Why FSC’s Move to Protect Intact Forest Landscapes is Key for the Congo Basin
by Amy Moas
July 6, 2015
Here in the US, the Congo Basin rainforest may seem like a world away. But as the second largest rainforest in the world, it is critically important for our climate right here, while also serving as the home to some of the most iconic wildlife that we all love
Here in the US, the Congo Basin rainforest may seem like a world away. But as the second largest rainforest in the world, it is critically important for our climate right here, while also serving as the home to some of the most iconic wildlife that we all love. And the logo for a forest certification scheme, the Forest Stewardship Council, can be found on numerous products in stores throughout our country. My colleague Irene Wabiwa-Betoko from Greenpeace Africa, wrote this blog to explain why FSC and its protection of intact forest landscapes is so important.
In September 2014, Forest Stewardship Council (FSC) members voted with an overwhelming majority at their General Assembly to protect “the vast majority” of Intact Forest Landscapes (IFLs) in and around FSC certified forest management areas.
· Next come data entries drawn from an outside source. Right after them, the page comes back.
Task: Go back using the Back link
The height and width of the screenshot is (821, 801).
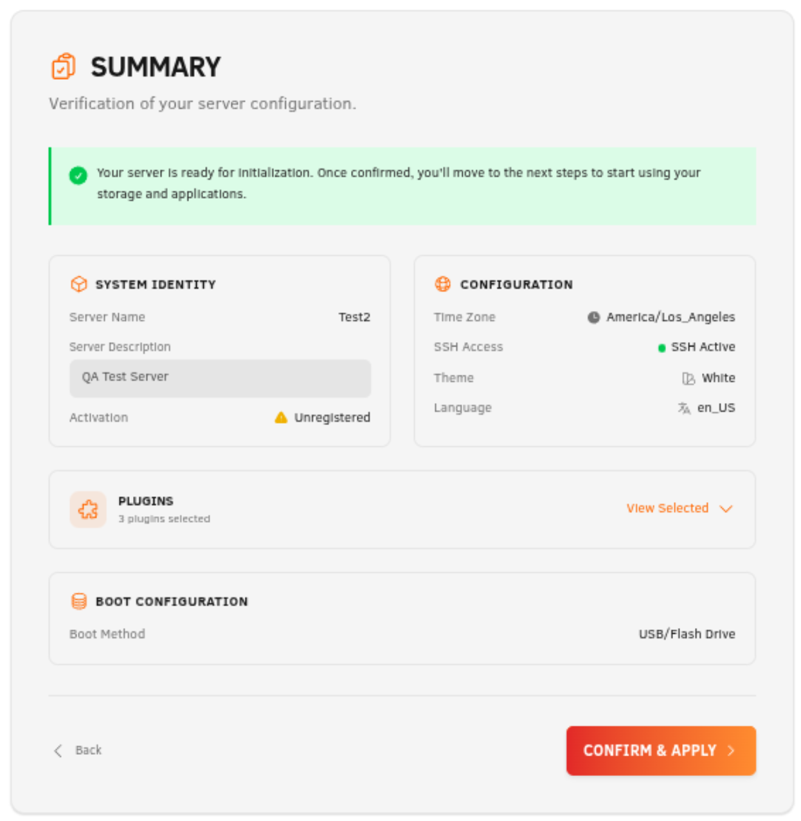Action: tap(78, 750)
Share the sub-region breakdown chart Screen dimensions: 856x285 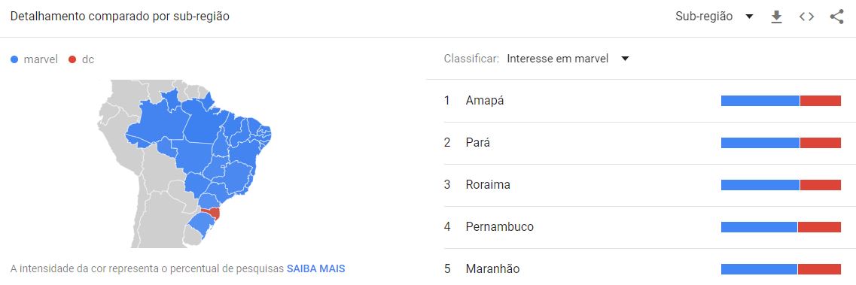coord(836,17)
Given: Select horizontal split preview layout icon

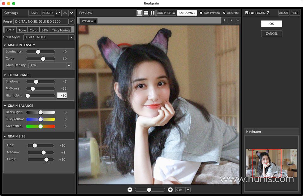Looking at the screenshot, I should tap(146, 13).
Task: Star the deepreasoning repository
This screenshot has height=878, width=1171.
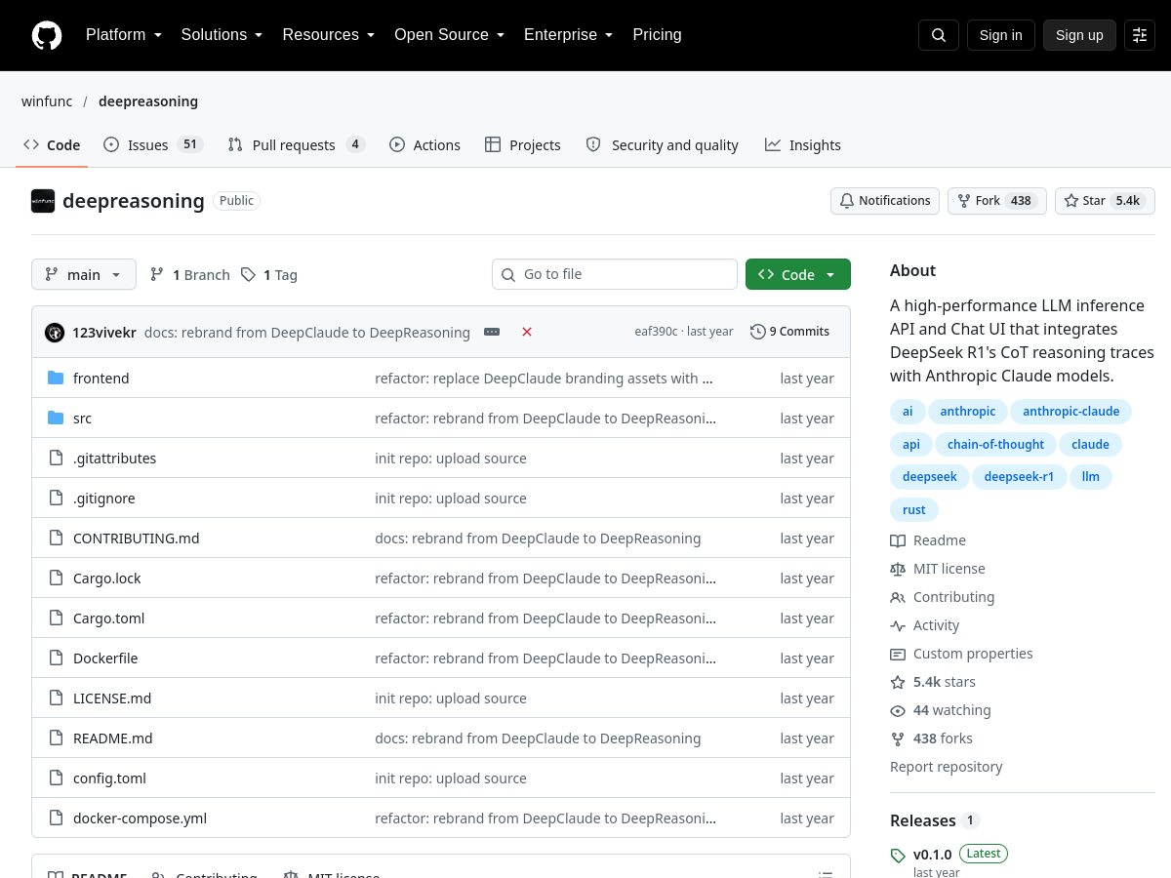Action: click(1105, 201)
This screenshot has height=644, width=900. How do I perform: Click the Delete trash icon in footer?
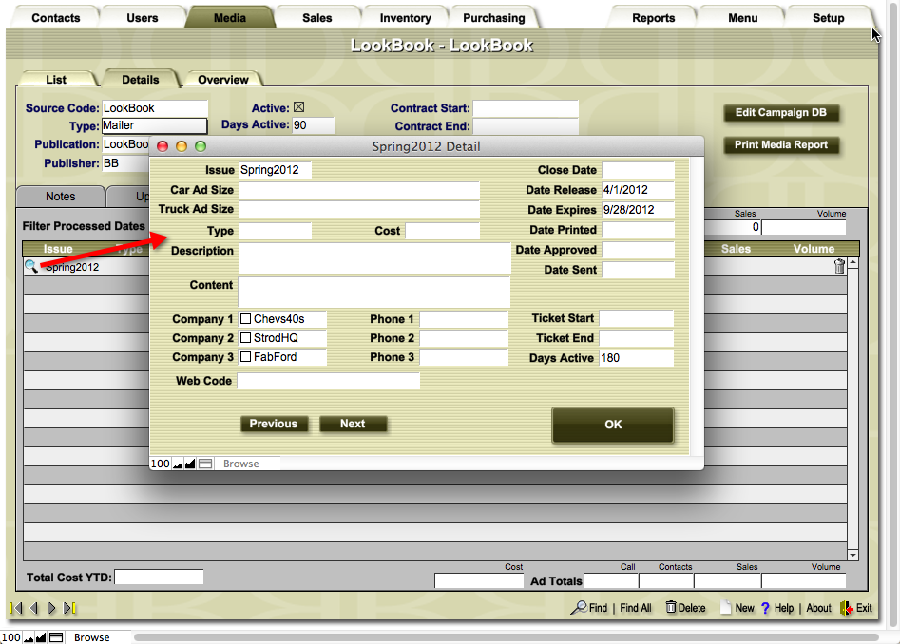671,608
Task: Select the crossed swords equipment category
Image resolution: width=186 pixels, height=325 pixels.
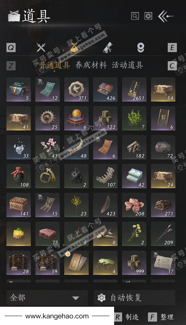Action: coord(41,48)
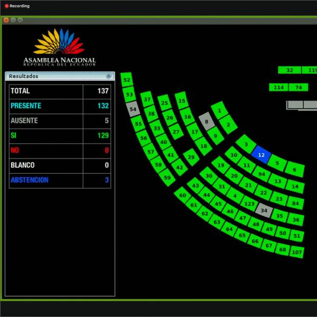Click the NO votes row
The height and width of the screenshot is (317, 317).
[x=59, y=151]
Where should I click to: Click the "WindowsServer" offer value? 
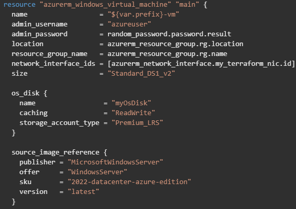point(98,172)
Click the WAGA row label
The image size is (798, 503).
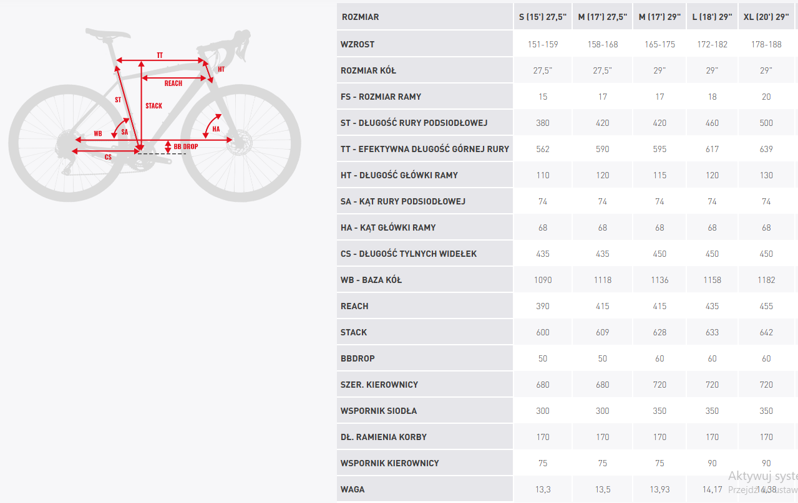click(353, 489)
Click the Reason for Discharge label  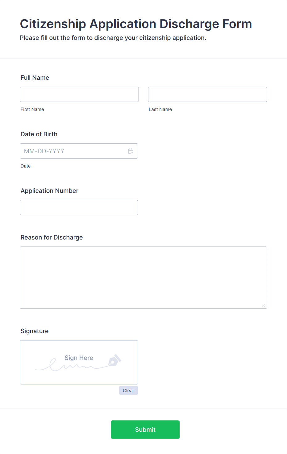click(52, 237)
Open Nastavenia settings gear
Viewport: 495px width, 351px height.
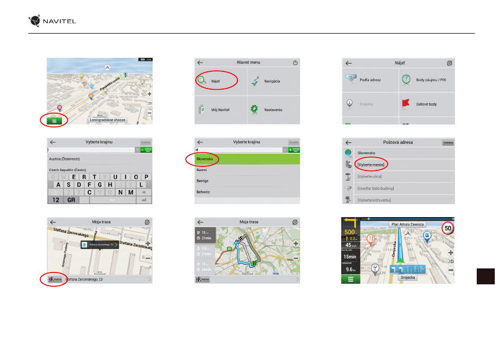coord(273,110)
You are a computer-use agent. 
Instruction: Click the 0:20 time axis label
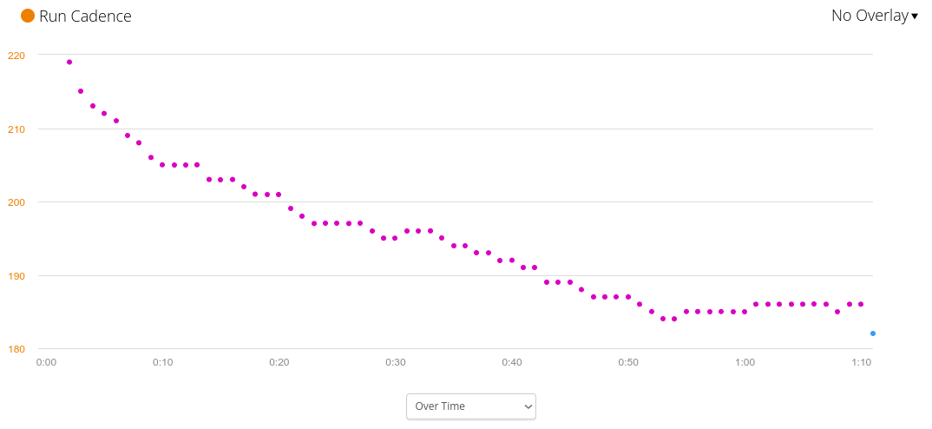[279, 362]
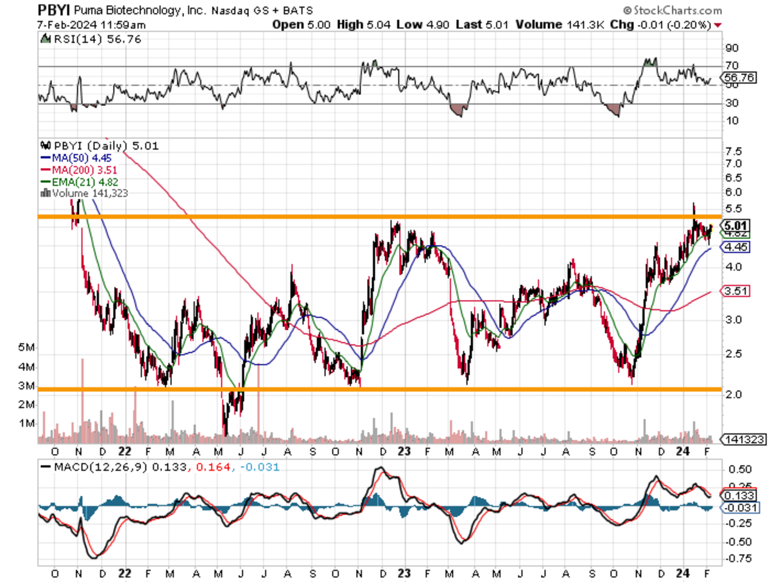Select the green EMA(21) legend line
770x583 pixels.
pos(46,180)
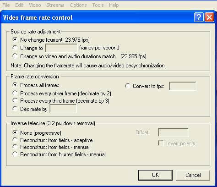Choose Reconstruct from fields - manual
The image size is (217, 187).
point(15,147)
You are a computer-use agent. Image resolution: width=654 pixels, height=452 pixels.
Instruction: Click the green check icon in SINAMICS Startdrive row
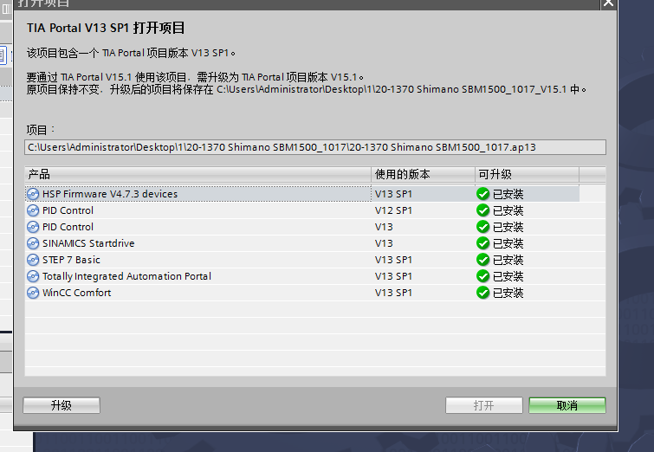coord(483,243)
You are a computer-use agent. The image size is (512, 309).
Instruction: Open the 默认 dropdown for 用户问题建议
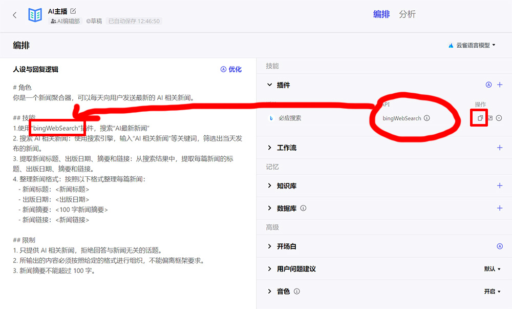click(492, 269)
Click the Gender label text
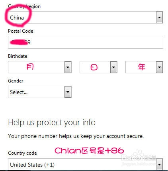The image size is (168, 171). 16,81
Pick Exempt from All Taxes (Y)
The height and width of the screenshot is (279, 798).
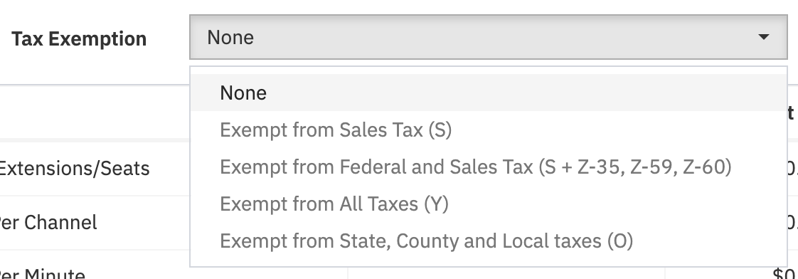pos(334,204)
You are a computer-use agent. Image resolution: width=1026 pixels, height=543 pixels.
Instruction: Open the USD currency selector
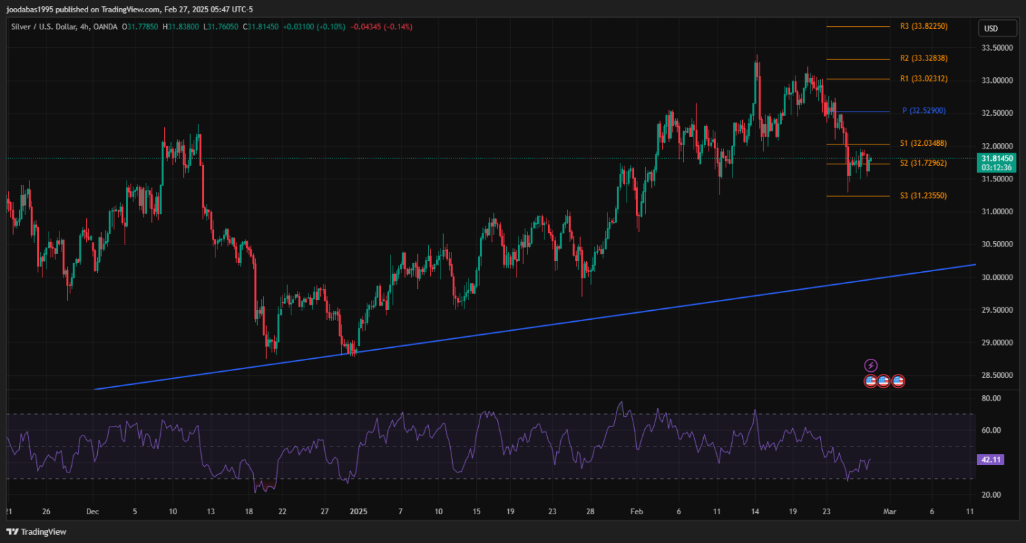(990, 29)
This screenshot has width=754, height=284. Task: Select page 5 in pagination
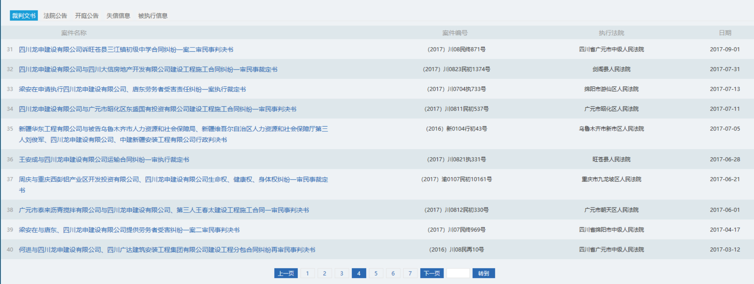click(376, 273)
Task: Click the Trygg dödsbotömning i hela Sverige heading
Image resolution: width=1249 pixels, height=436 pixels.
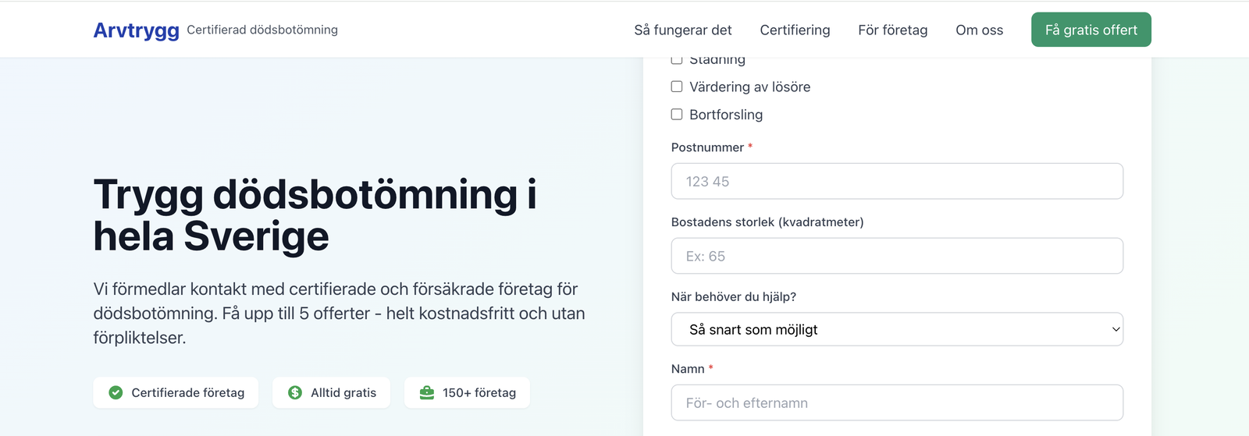Action: (315, 214)
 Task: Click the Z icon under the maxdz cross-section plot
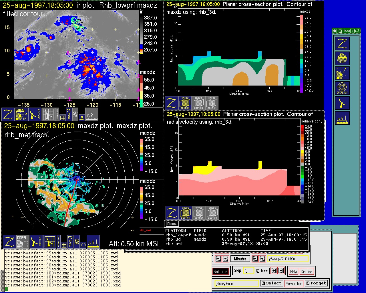point(172,103)
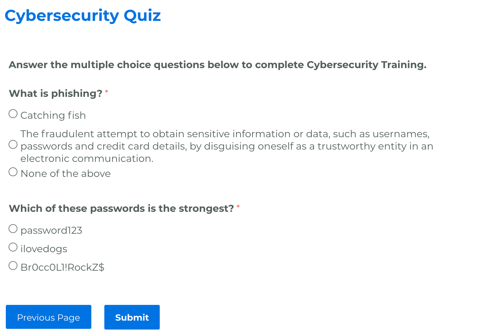Image resolution: width=483 pixels, height=335 pixels.
Task: Click the "Br0cc0L1!RockZ$" answer label text
Action: (62, 267)
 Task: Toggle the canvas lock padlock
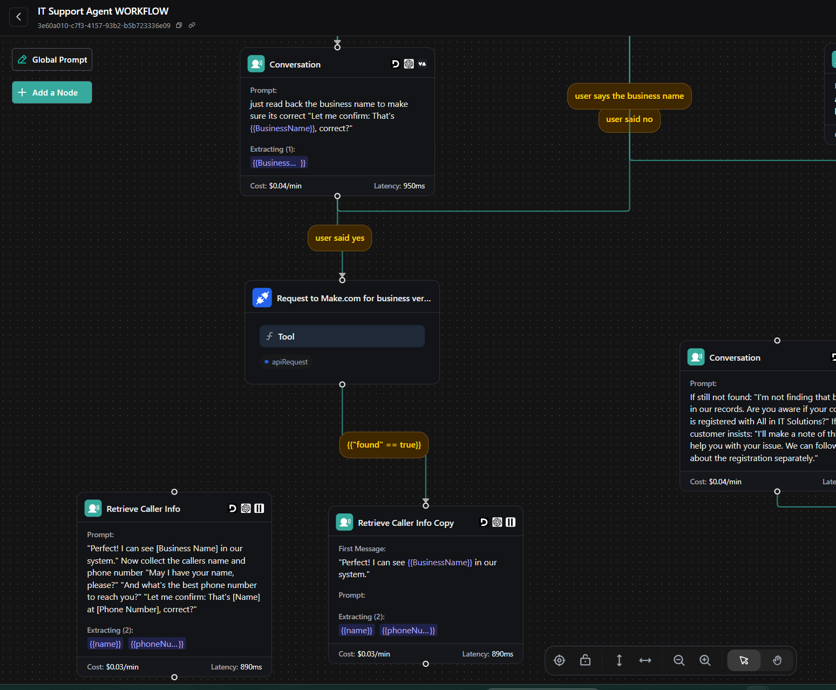coord(585,660)
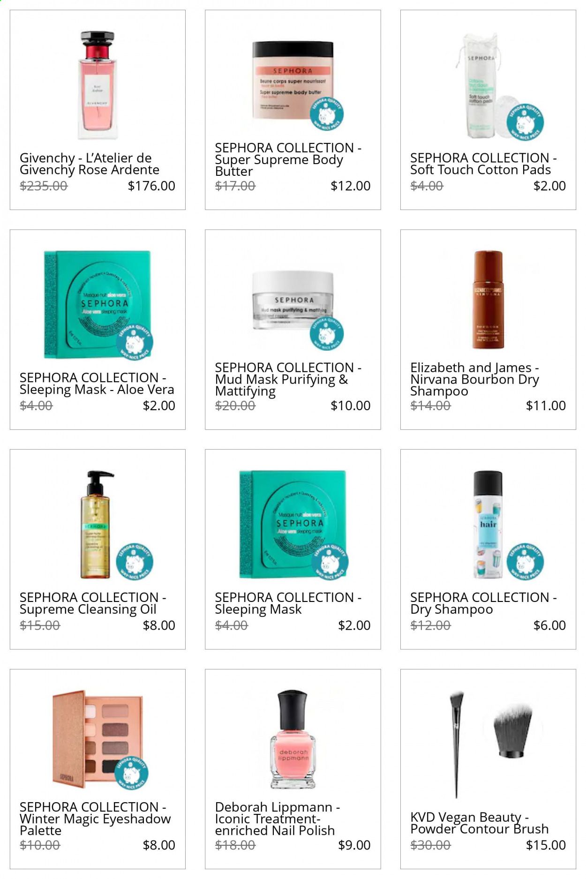Click the piggy badge on SEPHORA Dry Shampoo
586x879 pixels.
click(x=525, y=561)
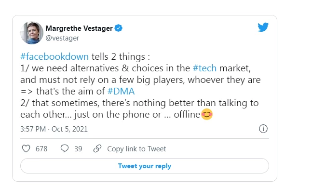
Task: Open the #facebookdown hashtag
Action: [x=54, y=56]
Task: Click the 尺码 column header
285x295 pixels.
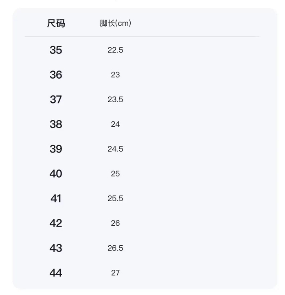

IFLs are the last remaining forests free from large-scale industrial development – they hold tremendous social, ecological, as well as economic value. FSC is the only global forest certification system to make such a commitment.
The Congo Basin is home to the world’s second-largest rainforest in the world – more than half of which is in the Democratic Republic of the Congo (DRC) and still largely intact. The forest provides food, water, shelter, medicine, spiritual and cultural significance for tens of millions of people, as well as habitat for threatened species such as gorillas, bonobos and forest elephants. The forest region also constitutes the fourth largest carbon reservoir in the world. With such resources it is very much a jewel that should be protected.
But protection is still far off, scientists have calculated that 10% of global degradation of intact forest landscapes takes place in Africa and DRC, the Republic of Congo and Gabon are on the forefront of that degradation. Industrial logging, roadbuilding and other infrastructure, mining and hydrocarbon developments all have devastating impacts. The increased international demand for commodities and natural resources has led to destructive and often illegal industrial logging practices, which is devastating for the rainforest; logging in the region has exacerbated poverty and social conflict, as well as destroying the habitat of critically endangered animals such as the bonobo.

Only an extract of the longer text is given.